* Work to be completed *
Everything from the line that contains "Instruction: Tap the Falcon Pro falcon logo" to the final line of the data, both ends included, must be set down exactly, apart from the pictures.

* Working data *
════

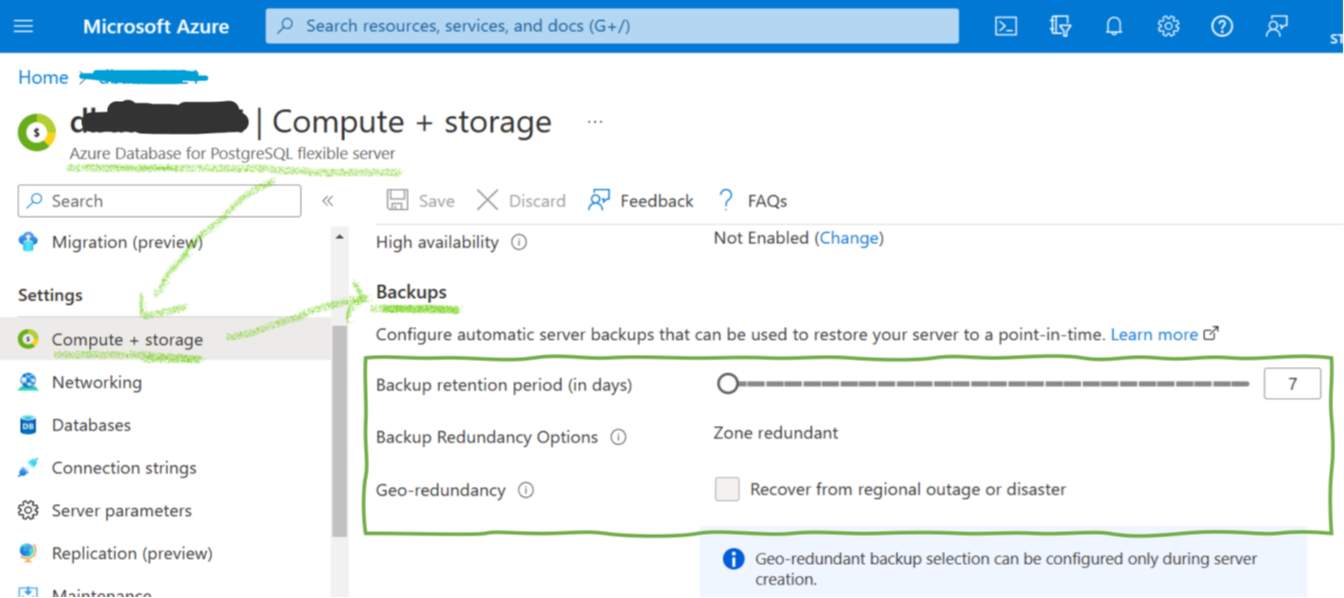1344x598 pixels.
Task: Click the FAQs toolbar button
Action: click(x=753, y=201)
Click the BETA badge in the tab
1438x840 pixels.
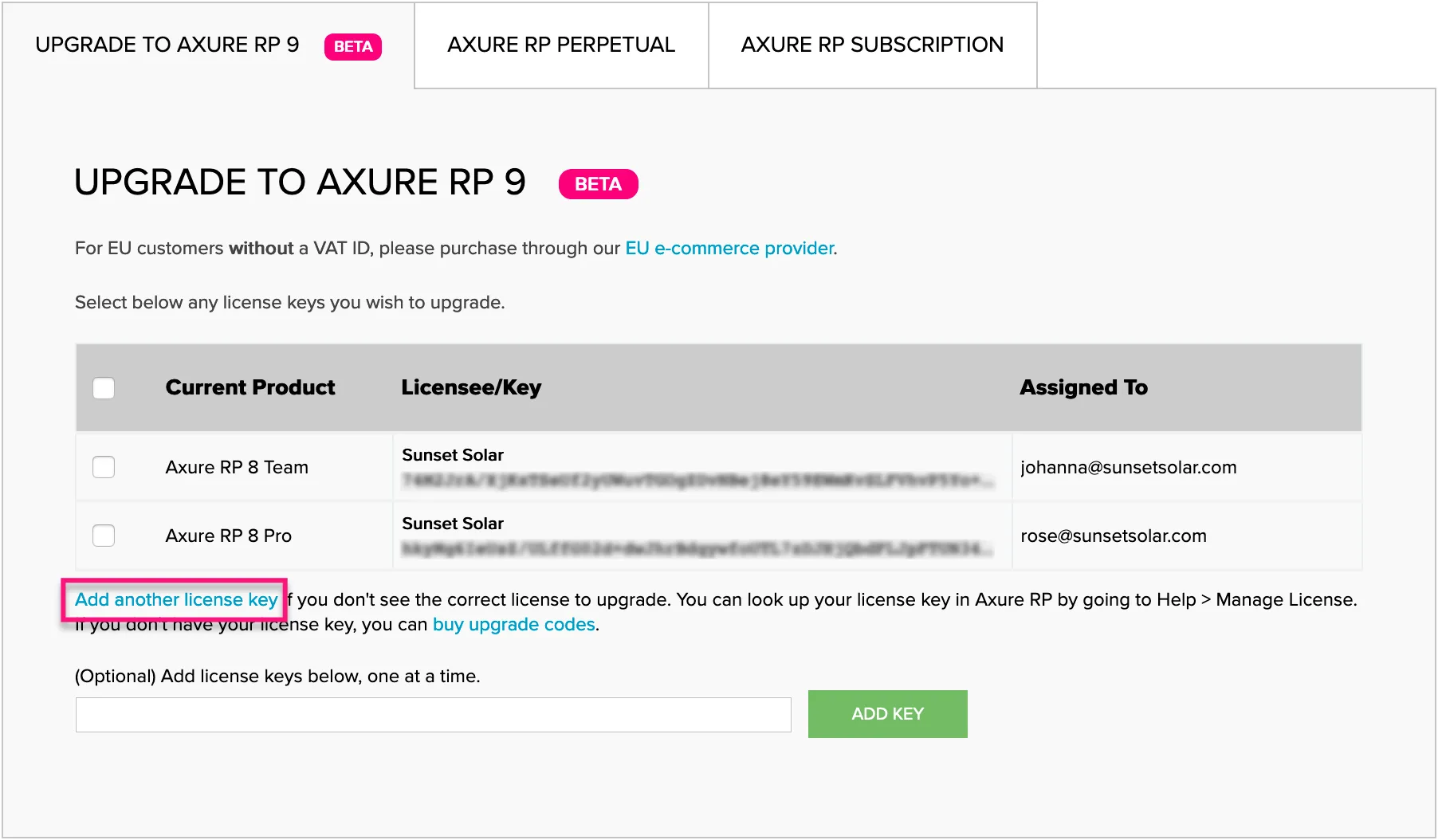353,46
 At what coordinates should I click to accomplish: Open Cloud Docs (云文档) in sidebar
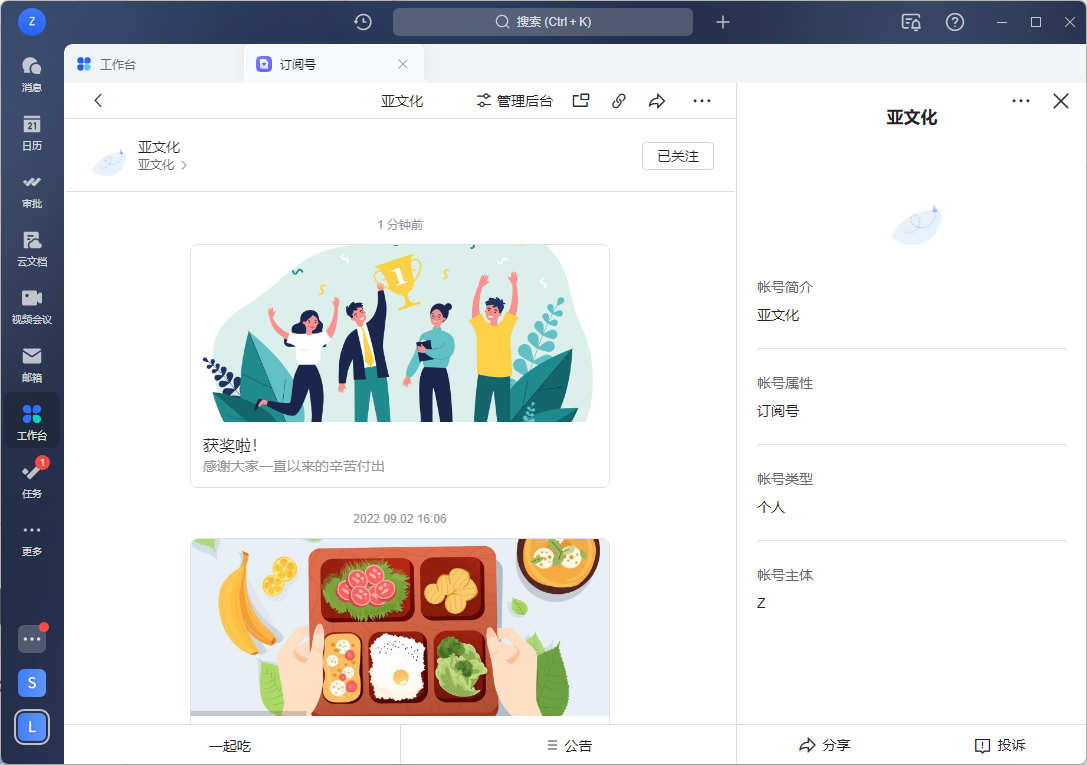(x=32, y=247)
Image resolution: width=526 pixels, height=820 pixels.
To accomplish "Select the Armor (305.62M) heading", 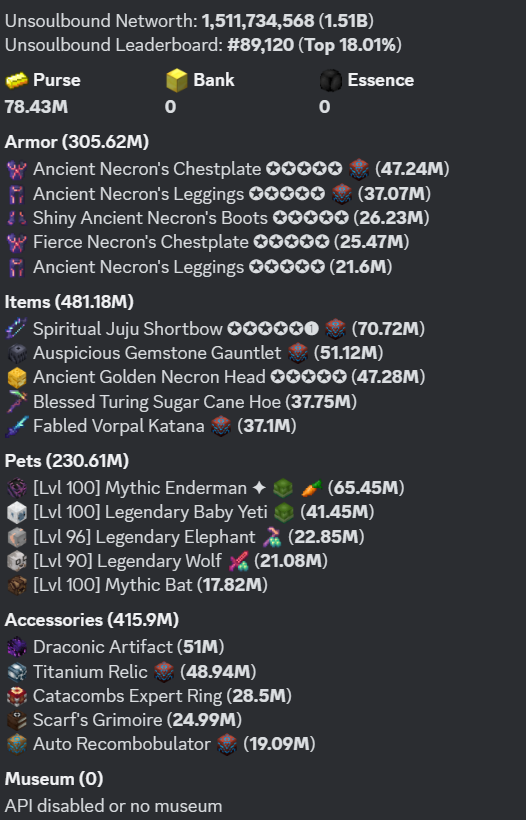I will (77, 142).
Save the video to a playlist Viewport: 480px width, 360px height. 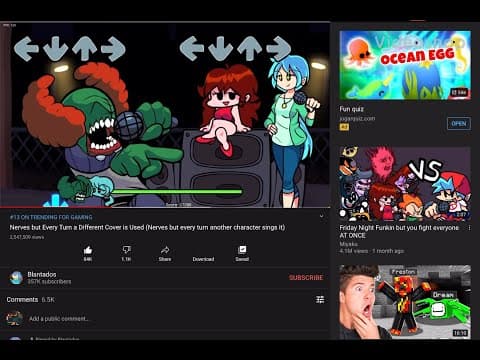pos(242,253)
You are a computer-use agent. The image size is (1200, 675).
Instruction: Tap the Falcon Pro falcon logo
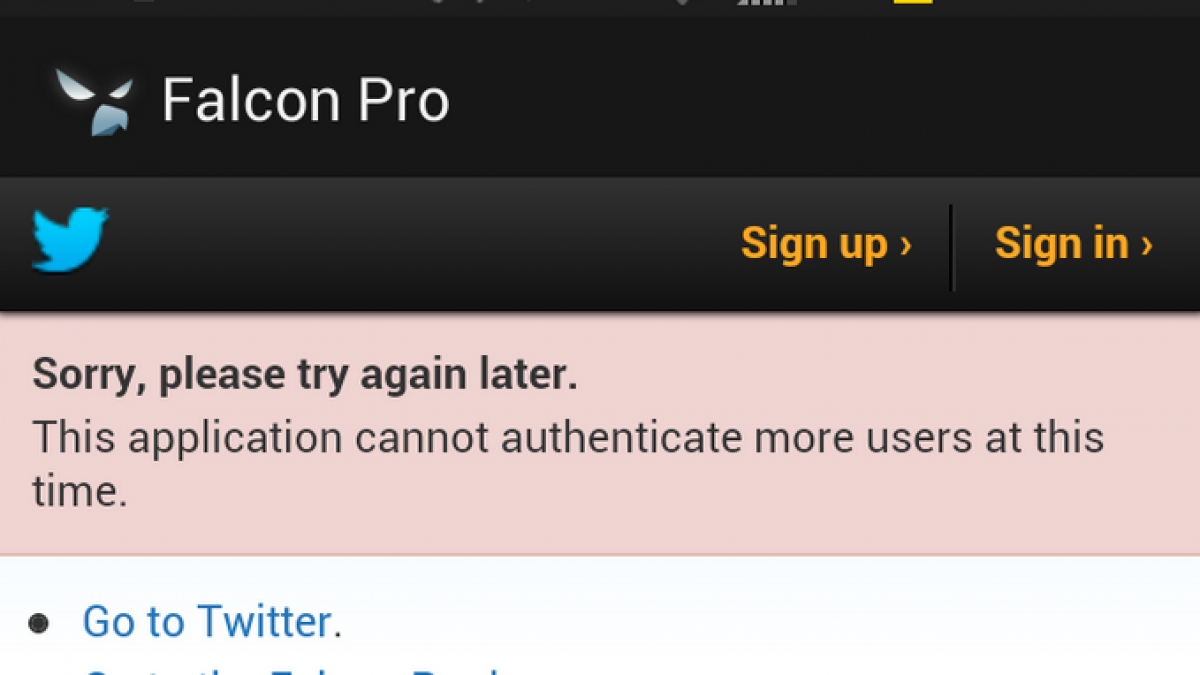[93, 102]
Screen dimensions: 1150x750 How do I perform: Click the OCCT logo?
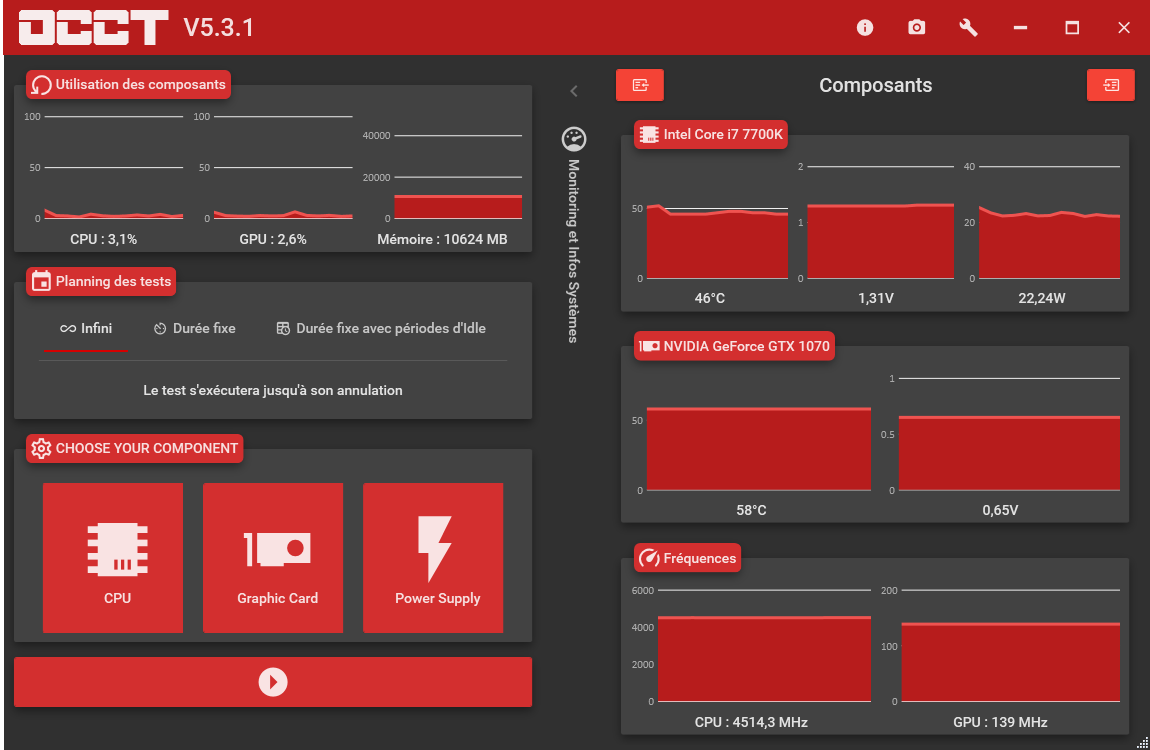coord(93,27)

════

* Expected answer *
Instruction: Tap the Falcon Pro falcon logo
[93, 102]
Screen dimensions: 1150x750 How do I perform: Click the OCCT logo?
coord(93,27)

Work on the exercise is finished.